Stripes recently hired a new VP of Accounts, Scott Brown. Scott has worked in marketing agencies for over 20 years spanning many disciplines, including branding, advertising, digital, and content marketing. His client work includes Taco Bell, Bank of America, ExxonMobil, Stanley Steemer, Terminix, and more. When he isn’t working, Scott is likely cheering on the Longhorn football team, or camping and hiking with his wife and two kids.
You’re an agency man. How many agencies have you worked for?
1, 2, 3, 4… like 8. I was an advertising major in college. I chose advertising just because I was like, “It’s kinda close to business.” Not in the business school but like businessy-ish.
I’ve been out of school for 23 years, and I’ve spent 90% of those years in agencies.
I started out in the dawn of the internet days. In my first job I worked on Taco Bell. I worked in a field marketing office for an agency called Bozell. We did a little bit of everything, all their local media planning. We did local promotions. I realized I didn’t want to do this for my whole career.
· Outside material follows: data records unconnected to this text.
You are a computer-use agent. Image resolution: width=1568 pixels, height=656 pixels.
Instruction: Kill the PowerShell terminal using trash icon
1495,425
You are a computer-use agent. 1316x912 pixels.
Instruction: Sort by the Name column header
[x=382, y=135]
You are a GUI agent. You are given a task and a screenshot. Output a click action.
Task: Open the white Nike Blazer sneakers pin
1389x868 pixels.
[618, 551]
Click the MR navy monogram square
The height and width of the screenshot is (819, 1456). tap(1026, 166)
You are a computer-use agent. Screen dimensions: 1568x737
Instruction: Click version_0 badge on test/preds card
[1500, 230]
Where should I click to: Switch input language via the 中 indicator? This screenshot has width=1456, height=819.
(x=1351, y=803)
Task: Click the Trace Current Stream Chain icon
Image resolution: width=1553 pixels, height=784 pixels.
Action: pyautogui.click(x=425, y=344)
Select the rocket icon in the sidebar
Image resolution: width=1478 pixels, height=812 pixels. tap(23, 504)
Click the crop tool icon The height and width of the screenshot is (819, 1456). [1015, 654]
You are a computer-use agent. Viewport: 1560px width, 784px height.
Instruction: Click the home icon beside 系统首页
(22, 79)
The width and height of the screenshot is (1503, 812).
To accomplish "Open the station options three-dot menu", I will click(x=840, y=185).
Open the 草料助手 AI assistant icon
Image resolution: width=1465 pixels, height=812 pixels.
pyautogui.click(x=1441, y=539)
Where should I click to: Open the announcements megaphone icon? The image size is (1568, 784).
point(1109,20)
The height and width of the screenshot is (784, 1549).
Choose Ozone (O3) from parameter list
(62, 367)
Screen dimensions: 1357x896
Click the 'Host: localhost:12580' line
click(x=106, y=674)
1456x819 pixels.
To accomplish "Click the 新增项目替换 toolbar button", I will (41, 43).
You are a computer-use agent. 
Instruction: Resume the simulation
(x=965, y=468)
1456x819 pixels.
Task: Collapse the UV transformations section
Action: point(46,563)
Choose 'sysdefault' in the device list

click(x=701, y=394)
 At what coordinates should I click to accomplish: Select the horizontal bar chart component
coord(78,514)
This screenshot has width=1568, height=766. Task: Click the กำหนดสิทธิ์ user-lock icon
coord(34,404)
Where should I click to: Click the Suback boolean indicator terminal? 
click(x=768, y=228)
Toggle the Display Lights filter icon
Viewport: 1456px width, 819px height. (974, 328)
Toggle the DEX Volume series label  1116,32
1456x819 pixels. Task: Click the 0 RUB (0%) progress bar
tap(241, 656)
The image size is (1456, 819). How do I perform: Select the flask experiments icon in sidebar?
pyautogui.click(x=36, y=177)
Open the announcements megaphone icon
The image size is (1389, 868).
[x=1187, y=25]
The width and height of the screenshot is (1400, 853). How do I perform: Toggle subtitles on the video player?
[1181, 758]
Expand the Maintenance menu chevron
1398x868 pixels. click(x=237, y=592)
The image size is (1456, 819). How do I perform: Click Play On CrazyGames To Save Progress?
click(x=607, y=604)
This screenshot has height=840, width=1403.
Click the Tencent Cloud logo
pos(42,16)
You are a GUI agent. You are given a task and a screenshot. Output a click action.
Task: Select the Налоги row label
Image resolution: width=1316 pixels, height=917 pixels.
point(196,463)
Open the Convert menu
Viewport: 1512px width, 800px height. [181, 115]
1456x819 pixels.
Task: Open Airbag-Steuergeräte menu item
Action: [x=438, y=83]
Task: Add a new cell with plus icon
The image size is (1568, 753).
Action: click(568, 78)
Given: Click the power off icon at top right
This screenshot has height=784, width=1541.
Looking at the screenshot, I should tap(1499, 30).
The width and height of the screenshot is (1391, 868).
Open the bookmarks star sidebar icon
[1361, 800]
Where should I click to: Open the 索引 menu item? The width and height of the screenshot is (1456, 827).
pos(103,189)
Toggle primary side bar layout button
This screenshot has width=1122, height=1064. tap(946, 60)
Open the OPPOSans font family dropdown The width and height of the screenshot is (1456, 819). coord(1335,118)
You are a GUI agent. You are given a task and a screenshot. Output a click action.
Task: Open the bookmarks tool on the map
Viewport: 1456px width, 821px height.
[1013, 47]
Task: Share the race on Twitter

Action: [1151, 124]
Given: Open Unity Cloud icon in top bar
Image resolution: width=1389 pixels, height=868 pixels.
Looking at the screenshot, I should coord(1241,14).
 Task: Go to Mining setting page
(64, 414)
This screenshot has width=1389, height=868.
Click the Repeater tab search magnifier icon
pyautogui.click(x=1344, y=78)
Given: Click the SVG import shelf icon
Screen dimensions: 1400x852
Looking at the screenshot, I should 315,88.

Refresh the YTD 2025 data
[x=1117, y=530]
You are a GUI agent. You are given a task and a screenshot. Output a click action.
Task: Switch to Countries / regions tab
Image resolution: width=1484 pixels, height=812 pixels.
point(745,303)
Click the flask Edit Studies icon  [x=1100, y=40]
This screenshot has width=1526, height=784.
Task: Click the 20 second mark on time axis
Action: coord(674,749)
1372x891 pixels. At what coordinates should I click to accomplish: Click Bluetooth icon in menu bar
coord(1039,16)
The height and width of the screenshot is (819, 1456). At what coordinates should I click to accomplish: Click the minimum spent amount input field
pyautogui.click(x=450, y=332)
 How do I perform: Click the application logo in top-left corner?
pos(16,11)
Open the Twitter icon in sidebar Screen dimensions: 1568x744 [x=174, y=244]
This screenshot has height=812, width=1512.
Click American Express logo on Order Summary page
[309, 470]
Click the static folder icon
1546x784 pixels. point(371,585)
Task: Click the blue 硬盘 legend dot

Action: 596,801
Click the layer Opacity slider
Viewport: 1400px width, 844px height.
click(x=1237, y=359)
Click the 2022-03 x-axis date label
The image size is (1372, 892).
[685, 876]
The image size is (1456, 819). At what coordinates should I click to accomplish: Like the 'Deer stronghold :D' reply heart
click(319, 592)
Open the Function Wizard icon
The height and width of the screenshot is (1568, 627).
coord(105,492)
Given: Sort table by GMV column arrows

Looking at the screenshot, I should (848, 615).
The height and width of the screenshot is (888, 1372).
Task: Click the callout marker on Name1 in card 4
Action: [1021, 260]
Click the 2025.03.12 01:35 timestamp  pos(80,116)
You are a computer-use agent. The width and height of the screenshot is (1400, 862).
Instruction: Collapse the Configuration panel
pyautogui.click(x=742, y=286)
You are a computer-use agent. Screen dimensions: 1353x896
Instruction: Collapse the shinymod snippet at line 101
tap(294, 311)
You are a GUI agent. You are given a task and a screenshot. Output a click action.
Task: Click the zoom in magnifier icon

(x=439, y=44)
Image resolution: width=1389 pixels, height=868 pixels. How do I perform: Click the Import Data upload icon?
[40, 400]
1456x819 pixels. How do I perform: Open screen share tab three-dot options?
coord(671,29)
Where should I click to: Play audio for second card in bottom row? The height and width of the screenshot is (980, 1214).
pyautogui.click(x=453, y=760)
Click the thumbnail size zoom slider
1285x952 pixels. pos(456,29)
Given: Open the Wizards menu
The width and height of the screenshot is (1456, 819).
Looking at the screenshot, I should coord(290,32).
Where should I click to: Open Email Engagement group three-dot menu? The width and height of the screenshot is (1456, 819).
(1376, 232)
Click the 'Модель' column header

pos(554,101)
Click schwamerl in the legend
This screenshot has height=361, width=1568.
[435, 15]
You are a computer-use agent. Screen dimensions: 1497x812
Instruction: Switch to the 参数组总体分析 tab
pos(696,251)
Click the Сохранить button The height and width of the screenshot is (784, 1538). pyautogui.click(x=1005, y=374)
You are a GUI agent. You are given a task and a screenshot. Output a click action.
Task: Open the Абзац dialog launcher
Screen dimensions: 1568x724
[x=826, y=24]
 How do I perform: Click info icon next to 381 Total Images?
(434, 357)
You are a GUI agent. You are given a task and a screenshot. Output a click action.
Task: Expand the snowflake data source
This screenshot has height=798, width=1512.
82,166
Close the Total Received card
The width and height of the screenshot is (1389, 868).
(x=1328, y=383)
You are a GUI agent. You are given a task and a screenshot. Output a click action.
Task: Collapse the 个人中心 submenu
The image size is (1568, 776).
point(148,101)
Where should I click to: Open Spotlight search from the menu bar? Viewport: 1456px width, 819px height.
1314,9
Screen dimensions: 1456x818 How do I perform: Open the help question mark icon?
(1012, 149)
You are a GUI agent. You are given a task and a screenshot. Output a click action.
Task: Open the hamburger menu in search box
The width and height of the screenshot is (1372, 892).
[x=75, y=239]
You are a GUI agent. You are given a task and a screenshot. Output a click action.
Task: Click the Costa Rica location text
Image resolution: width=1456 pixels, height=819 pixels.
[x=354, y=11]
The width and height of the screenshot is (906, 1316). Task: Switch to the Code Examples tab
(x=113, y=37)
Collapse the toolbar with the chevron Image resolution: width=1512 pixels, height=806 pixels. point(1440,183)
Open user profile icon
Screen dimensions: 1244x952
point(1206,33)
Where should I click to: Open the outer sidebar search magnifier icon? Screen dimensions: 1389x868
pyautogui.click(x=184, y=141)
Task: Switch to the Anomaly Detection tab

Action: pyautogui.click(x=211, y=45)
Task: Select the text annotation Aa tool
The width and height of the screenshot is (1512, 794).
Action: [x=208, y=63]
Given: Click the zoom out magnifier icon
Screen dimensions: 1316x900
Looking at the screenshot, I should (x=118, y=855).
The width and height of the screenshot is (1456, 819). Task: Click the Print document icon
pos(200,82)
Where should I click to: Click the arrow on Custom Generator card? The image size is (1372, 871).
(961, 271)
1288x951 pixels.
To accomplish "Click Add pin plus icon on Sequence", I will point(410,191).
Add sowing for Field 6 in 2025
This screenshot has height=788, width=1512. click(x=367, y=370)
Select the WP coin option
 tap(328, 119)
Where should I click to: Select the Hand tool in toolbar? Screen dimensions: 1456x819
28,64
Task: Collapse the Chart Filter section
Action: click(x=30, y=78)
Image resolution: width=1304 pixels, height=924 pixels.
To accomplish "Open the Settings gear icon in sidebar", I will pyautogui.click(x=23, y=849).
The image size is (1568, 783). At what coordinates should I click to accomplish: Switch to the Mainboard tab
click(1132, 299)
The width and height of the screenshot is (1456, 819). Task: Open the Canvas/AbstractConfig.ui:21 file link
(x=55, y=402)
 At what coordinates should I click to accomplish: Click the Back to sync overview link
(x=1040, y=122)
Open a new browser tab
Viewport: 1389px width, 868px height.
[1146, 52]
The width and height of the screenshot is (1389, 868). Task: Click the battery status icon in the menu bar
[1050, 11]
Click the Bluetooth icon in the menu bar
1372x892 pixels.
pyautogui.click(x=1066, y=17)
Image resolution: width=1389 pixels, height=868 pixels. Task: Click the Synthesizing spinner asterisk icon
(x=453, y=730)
So I transferred over to Temerlin McClain, which is TM Advertising today, and I worked on NationsBank, which is now Bank of America, amongst others.
Sounds like a lot has changed in advertising since you entered the game.
Money was no object for clients in those days… Then the dot-com bubble burst. Everybody received a pay cut, and I was like, “All right. I think I’m going to go try something different.” So I went to work for Verizon as a marketing manager. It was fun to work on the client side because I hadn’t really done that before.
Do you think working on the client side prepared you in a special way for client services?
Yeah. I think it gives you a better understanding of what clients do. We see only a piece of what they do day in, day out. They’re responsible for much more than just advertising. What ad agencies do is a small piece of that puzzle.
Working on the client side made the distinction for me between marketing and advertising, which I believe is a pretty big distinction. We’re just a piece of the entire marketing puzzle, albeit an important piece. But it gave me a different level of respect for what they do and helped me realize they’re not always thinking about the things we’re working on. They’ve got plenty of other things on their plate, and they hire us because they trust us to do those things.
Agencies are hired for a reason — not just to do stuff, but for a level of thinking, a level of expertise that’s beyond what a client can handle.
What do you think of Stripes’ mantra: balancing art and science?
I like that Stripes isn’t just a media shop. I definitely lean more toward the creative side of things, and I have throughout my career. But I think bringing all of that together is something this agency clearly has in its DNA.
You have to have good creative to go with good media, or it doesn’t work out. And I definitely see that here. I definitely see it in the work. I definitely see it in the culture — that it’s collaborative and integrated and everybody works together. That’s the beauty of it.
What’s your vision for client services?
At the core of what accounts people do is relationship building, both internally and externally, and establishing trust in that way. That means more than just communication (or ideally overcommunication). It also means leadership, being informed and strategic, having a point of view, and being human — it’s okay when you don’t have the answer, but you have to say so and let the client know that you will and when you will.
At the end of the day, our team:
- Builds (stronger) relationships with clients and colleagues
- Makes the agency’s work better
- Orchestrates to assure all teams are integrated and rowing in the same direction
I view account services as the lead of the ship. Everything an agency does runs through us in some form or fashion. And with that comes a lot of responsibility. So we have to be generalists and know a little bit about everything.
At the end of the day, we walk this tightrope of having to do what’s right for the agency and what’s right for the client. We have to strike that balance.